Ci sono occasioni in cui viene voglia di aprire bottiglie particolari, soprattutto quelle con qualche anno sulle spalle. Ci siamo così ritrovati con un piccolo gruppo di amici allo Scoglietto di Rosignano Solvay di Claudio Corrieri, ognuno con qualche bottiglia portata per l’occasione, comprese quelle di Claudio.
Duval-Leroy
Champagne Femme ’95 (magnum)
Mi aspettavo di più. Piacevole, pulito, di buona freschezza, ma poco brillante e senza la complessità attesa e proclamata dalla maison.
Moncuit
Champagne ’96 (magnum)
Ecco un “semplice millesimato” davvero spettacolare: gradevolissimo, nitido, fresco, svolge pienamente il suo ruolo di Champagne da aperitivo con una brillantezza e una sapidità che sfidano il tempo, grazie anche probabilmente a un’annata tra le più belle degli ultimi quarant’anni.
Fallet-Prévostat
Champagne Grande Cuvée ’00
Gli Champagne di Fallet-Prévostat sono sempre delle vere e proprie chicche, peccato che vista l’età dei proprietari e le piccole quantità prodotte non potremo goderne per molto ancora. La Grande Cuvée 2000 è stata realizzata per il 2000 con vini di varie annate, probabilmente principalmente degli anni ’80. Ecco allora una serie di profumi di grande complessità, per un naso ricco di sfumature, che vanno dalle note floreali a quelle più tipiche del pane grigliato. Il palato è giustamente evoluto, in grado di dare tutte le soddisfazioni agli amanti di Champagne maturi, nel pieno del loro splendore. Profondo e bellissimo.
Dom Pérignon
Champagne Rosé ’92 (magnum)
Prodotto in piccole quantità e dal prezzo davvero esclusivo, si presenta con profumi eleganti, fini, con note di rosa, mora di gelso, spezie dolci, e ancora frutti rossi, terra bagnata, forno, pasticceria. Il palato è lungo, intenso, fresco e austero, ancora segnato dalle note di frutti rossi, in grado di unire tensione e complessità ad una straordinaria bevibilità. Spettacolo allo stato puro.
Francis Cotat
Sancerre La Grande Côte ’96
La maison Cotat prima della divisone tra François e Pascal. Un archetipo per i grandi bianchi da invecchiamento fuori della Borgogna. Una sequenza rutilante di profumi, dalla rosa al litchi, dal pompelmo alle foglie di limone, per un naso fresco e complesso insieme. Al palato dà subito l’impressione di essere ancora molto giovane. Vibrante, minerale, elegante, ha note di agrumi e spezie, con i tipici sentori di pietra focaia. Una sola parola per descriverlo: splendido.
Jean Louis Chave
Hermitage Blanc ’90
Ecco un altro caso in cui apprezzo particolarmente avere dei gusti eclettici in fatto di vino. Dopo il Sancerre, acido e minerale, arriva sul tavolo questo opulento Hermitage. I profumi di burro fuso, anice stellato, mango e nocciola fanno da preludio a un palato di straordinaria grassezza che non indulge però in nessuna pesantezza, grazie al sostegno di una sapidità e una mineralità fuori del comune. Dinamico, con i suoi vent’anni estremamente ben portati (alla faccia di chi pensa che data l’annata calda tutti i ’90 siano ormai da lavandinare), dopo un’ampia sequenza di note fruttate si chiude lungo con un leggero sentore di idrocarburi e un trionfo di erbe mediterranee.

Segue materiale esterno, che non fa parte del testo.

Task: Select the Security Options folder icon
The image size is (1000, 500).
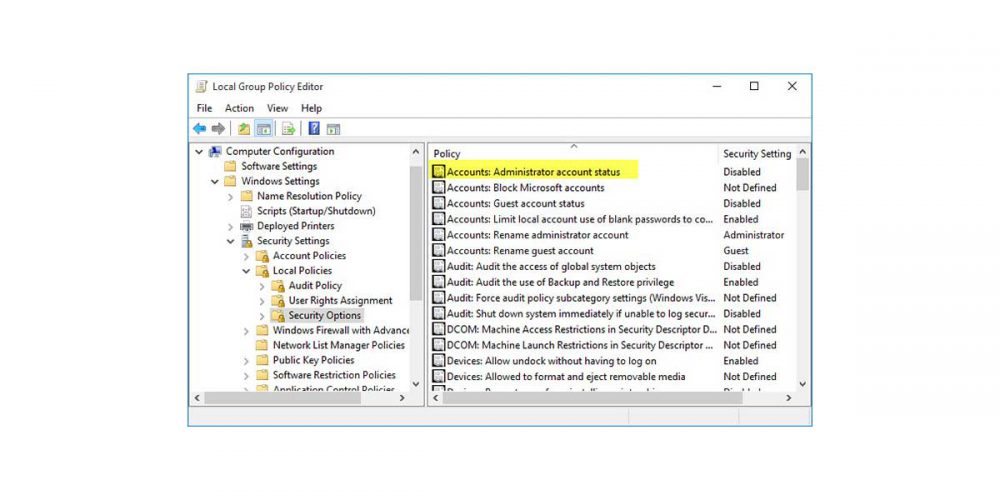Action: 280,316
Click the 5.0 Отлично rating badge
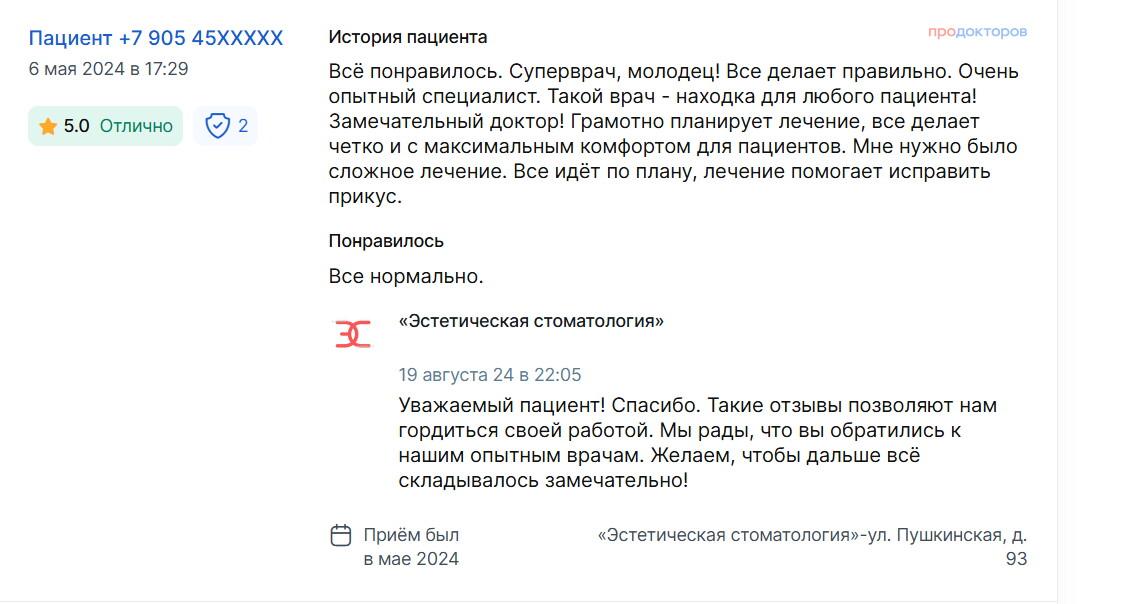The width and height of the screenshot is (1128, 604). [106, 126]
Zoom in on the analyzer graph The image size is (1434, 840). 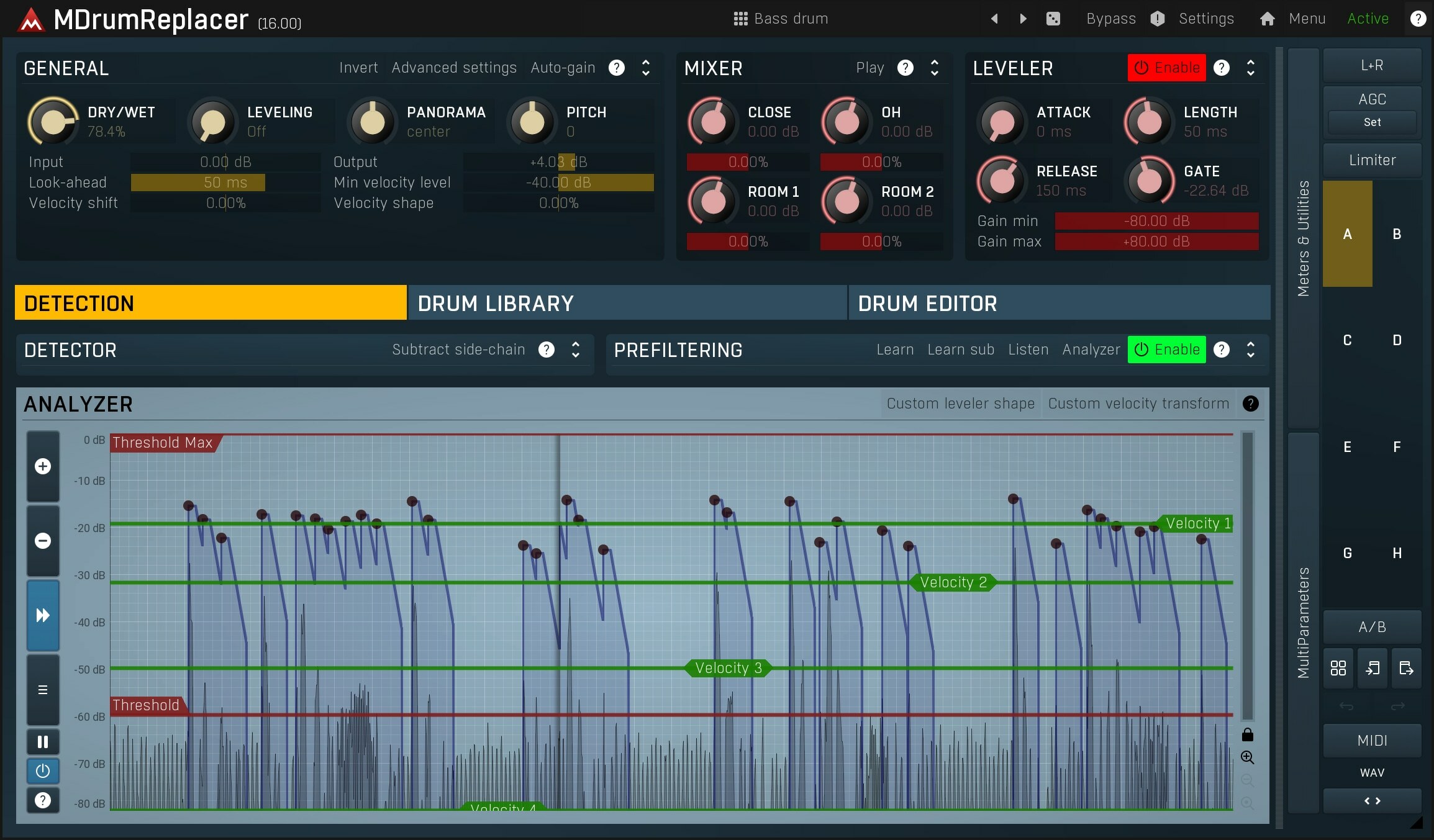(43, 466)
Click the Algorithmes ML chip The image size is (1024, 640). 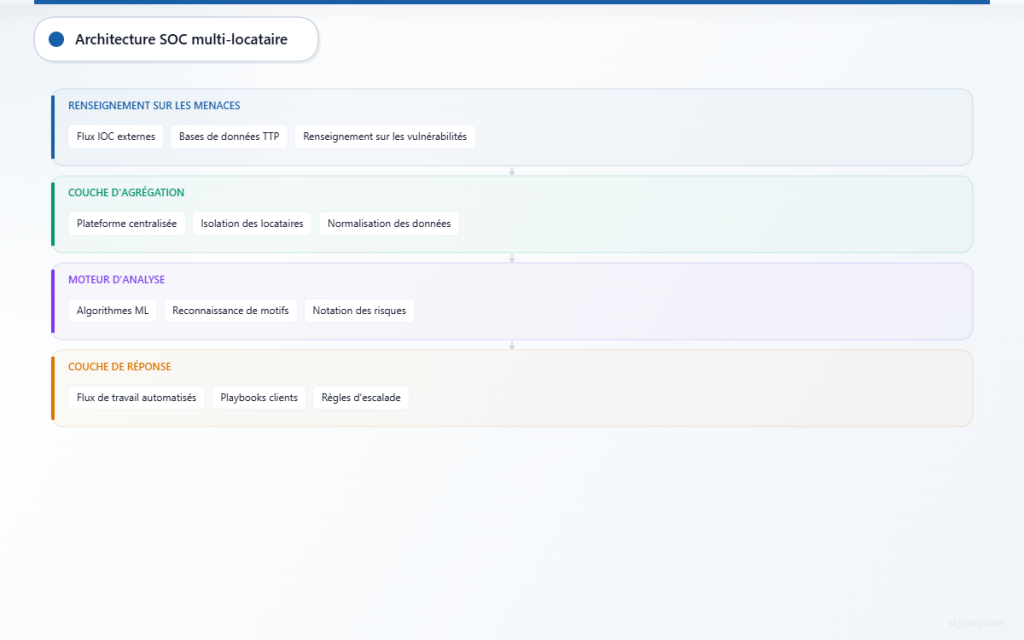(113, 311)
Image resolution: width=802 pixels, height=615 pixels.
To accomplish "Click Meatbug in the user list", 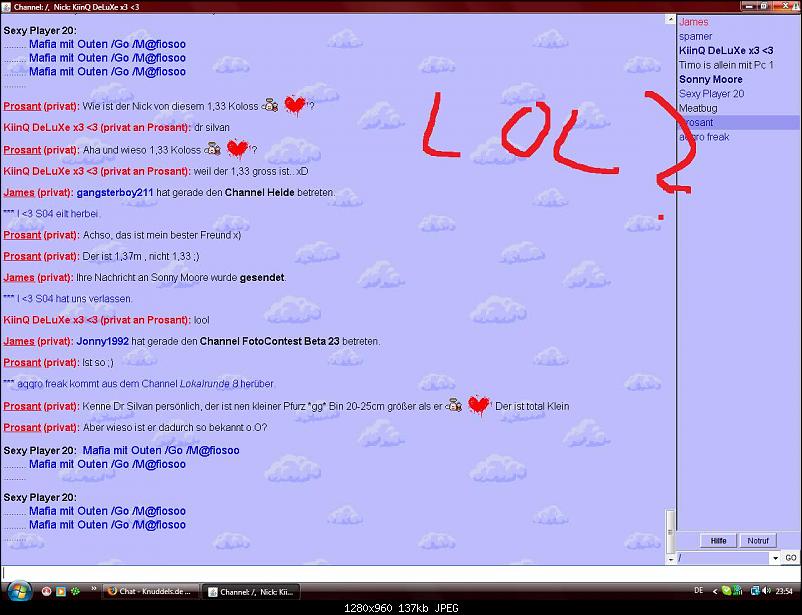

Château Malartic-Lagravière
Graves Blanc ’53
La più bella sorpresa della serata. Un Graves bianco che ha abbondantemente superato il mezzo secolo e che sfida il tempo davvero in scioltezza. I profumi sono di buccia d’arancio candita, noce moscata, nocciole tostate e spezie. Il palato è un piccolo miracolo; ancora dinamico e in piena spinta, alle note di cedro candito si succedono fiori ed erbe aromatiche secche, su un tessuto morbido ma senza cedimenti, lungo, luminoso e di grande godibilità.
Volevamo chiudere con un italiano. Ecco allora il
Borgogno
Barolo 1947
in cui però sono le sensazioni di alcol e centerbe a dominare, sia al naso che al palato. Non un vino morto, ma certo con un’evoluzione spinta e che secondo me non è andata nella migliore direzione. Senza voto.